Première campagne suit la journaliste Astrid Mezmorian lors de sa couverture de la campagne d'Emmanuel Macron en 2017, des premiers meetings confidentiels à son élection triomphante. Road trip journalistique sympathique, le documentaire permet de découvrir les coulisses d'une profession de plus en plus décriée en déconstruisant au passage certains fantasmes et en pointant les faiblesses de l'exercice.

Pour son baptême de campagne électorale, Astrid Mezmorian, journaliste fraîchement arrivée au service politique de France 2, est missionnée au suivi de la campagne d’Emmanuel Macron, le plus jeune candidat à la présidentielle. La réalisatrice Audrey Gordon va suivre pendant deux mois menés tambour battant les deux novices, chacun d’un côté du micro.

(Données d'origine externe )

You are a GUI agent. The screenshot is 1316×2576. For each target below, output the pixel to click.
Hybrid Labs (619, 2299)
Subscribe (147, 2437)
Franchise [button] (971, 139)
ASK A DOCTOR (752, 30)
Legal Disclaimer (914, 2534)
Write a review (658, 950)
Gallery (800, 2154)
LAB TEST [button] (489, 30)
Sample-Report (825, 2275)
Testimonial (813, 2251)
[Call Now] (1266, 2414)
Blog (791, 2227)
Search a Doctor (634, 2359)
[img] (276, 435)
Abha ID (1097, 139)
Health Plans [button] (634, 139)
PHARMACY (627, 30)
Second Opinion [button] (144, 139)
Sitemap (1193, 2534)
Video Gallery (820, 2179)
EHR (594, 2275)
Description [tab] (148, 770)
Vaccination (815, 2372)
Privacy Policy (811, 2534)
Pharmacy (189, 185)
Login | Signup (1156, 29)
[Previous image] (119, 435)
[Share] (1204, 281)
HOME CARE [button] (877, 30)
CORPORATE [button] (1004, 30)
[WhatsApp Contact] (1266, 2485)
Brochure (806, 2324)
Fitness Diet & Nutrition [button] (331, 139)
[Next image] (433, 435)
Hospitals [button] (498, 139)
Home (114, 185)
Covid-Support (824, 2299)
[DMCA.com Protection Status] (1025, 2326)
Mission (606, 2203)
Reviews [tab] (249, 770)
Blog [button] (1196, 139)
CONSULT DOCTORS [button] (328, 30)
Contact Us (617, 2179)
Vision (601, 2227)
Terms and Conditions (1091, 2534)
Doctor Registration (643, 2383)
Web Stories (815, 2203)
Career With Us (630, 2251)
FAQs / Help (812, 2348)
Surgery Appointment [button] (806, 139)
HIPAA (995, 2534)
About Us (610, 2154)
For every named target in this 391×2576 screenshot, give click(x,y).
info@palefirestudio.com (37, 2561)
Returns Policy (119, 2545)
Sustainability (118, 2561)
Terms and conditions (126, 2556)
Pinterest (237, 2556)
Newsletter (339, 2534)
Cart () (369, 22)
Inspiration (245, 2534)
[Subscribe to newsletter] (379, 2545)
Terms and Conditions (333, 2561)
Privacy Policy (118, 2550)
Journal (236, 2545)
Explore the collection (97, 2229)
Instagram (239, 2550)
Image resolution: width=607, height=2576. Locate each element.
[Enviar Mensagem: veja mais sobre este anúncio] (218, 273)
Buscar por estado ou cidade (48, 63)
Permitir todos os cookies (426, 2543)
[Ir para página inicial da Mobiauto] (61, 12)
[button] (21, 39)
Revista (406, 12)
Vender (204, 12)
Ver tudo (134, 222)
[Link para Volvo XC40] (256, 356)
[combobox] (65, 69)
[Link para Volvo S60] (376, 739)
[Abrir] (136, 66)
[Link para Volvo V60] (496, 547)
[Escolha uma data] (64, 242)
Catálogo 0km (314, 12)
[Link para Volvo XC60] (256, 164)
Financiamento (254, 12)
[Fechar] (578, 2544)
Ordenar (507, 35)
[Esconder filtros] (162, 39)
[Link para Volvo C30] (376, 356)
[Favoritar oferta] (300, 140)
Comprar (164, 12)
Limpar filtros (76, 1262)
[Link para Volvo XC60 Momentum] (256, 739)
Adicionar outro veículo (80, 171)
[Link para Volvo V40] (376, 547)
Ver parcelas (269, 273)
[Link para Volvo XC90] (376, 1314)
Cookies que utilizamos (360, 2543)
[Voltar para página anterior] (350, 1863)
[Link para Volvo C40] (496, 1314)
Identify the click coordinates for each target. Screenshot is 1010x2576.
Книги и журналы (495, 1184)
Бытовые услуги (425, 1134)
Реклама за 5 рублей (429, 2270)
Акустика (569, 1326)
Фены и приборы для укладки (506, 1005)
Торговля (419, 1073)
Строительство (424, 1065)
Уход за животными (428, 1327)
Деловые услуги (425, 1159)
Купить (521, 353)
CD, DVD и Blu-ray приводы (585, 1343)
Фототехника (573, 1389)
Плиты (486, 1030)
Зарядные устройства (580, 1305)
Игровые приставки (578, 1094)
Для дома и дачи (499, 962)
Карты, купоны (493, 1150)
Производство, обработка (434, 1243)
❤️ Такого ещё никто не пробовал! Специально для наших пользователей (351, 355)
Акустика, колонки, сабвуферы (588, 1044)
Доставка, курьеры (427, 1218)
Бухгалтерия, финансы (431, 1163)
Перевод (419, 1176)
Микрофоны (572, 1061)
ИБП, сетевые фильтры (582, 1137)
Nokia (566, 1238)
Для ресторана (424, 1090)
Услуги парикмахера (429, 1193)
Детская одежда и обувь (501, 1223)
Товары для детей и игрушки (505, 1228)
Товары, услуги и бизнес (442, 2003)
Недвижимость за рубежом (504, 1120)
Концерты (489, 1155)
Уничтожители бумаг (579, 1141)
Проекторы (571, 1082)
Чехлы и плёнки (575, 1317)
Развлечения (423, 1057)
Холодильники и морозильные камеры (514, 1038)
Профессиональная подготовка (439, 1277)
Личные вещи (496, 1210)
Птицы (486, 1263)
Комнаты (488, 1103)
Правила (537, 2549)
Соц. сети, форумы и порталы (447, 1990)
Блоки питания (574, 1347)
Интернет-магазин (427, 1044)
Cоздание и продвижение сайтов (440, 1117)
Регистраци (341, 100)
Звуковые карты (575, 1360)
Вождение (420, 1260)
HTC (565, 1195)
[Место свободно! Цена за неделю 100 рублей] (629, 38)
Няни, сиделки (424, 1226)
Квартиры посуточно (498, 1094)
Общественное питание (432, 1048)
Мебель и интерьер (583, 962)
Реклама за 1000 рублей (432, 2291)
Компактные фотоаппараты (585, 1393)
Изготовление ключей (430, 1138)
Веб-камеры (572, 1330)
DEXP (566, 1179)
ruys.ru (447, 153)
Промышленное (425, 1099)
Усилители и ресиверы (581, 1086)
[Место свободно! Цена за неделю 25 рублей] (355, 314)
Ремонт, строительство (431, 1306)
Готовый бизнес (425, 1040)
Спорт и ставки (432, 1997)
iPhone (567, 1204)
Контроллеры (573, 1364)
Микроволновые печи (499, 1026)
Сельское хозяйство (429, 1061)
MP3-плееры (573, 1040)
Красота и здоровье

Lors de cette expérience inédite pour elle, Astrid Mezmorian découvre une autre facette de son métier tandis que l’ancien Ministre de l’Économie poursuit son ascension insolente vers l’Élysée. Les coulisses de France Télévision et de la dernière campagne présidentielle sont montrés de façon originale, aux côtés d’une journaliste qui se demande parfois si tout ce cirque médiatique ne mérite pas bien son nom.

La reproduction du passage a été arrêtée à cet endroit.